Tarefas propostas:
**a.** No texto sobre ativismo societário, quantas ações da Rumo os guaranis compraram para participar da assembleia?
**b.** Resuma em duas frases o texto sobre ativismo societário.

Texto fornecido:
--------------------

Foto: Arquivo/ A Notícia
Conhecida como “ativismo societário”, a compra de ações de grandes empresas por ativistas para provocar a discussão interna nas empresas sobre suas políticas que têm impacto em populações e meio ambiente é prática pouco usada no Brasil. Entre indígenas, é a primeira iniciativa do gênero. Para participar da assembleia, os guaranis compraram seis ações da Rumo, cotadas ontem em cerca de R$ 17 cada uma.

--------------------

Informações fornecidas:
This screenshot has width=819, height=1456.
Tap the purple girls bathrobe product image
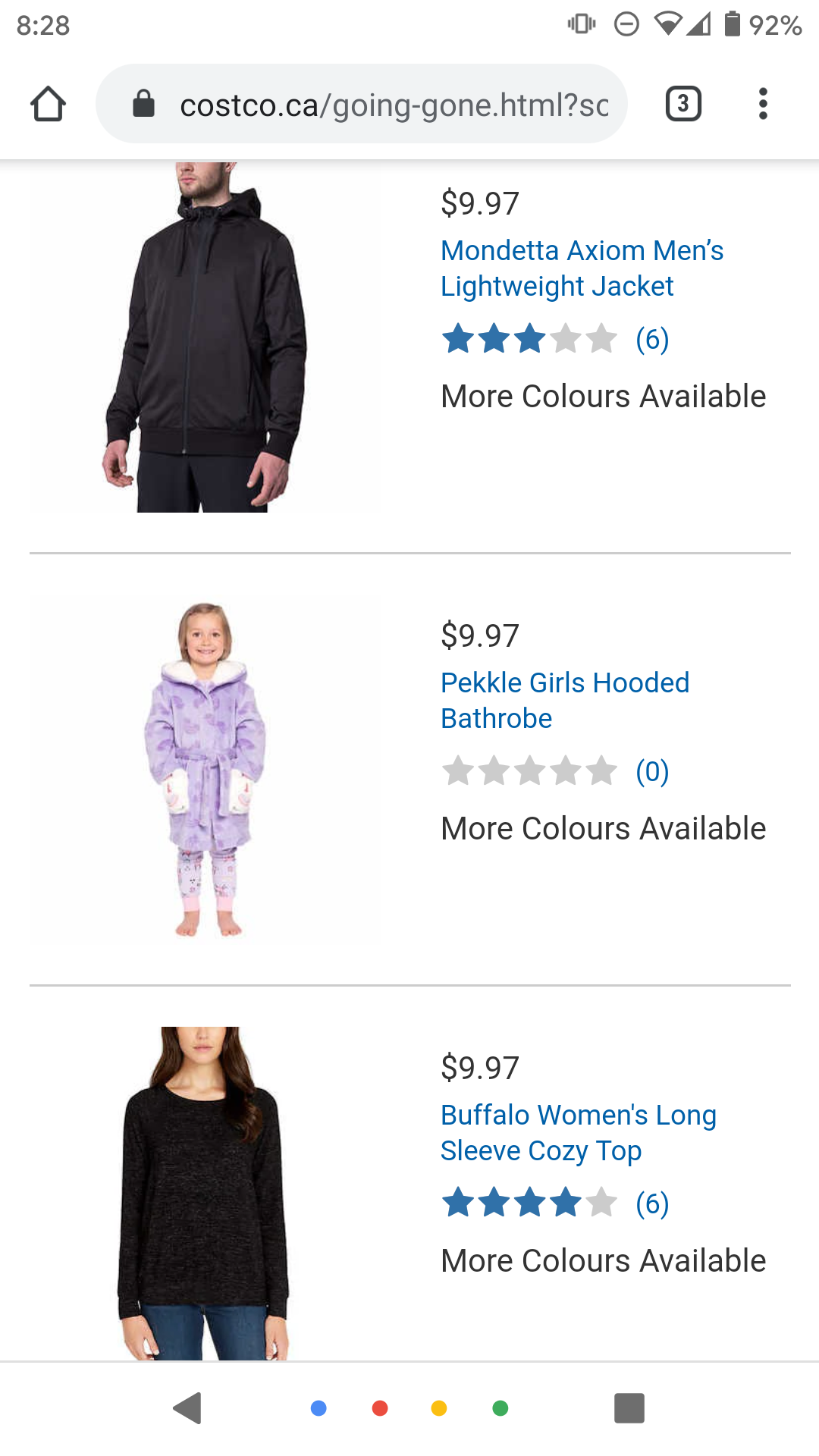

--------------------

Respostas do exercício:
**a.** Seis ações.

**b.** O ativismo societário é a compra de ações de grandes empresas por ativistas para provocar discussão interna sobre políticas que afetam populações e o meio ambiente. É uma prática pouco usada no Brasil, e a compra de seis ações da Rumo pelos guaranis para participar da assembleia é a primeira iniciativa do gênero entre indígenas.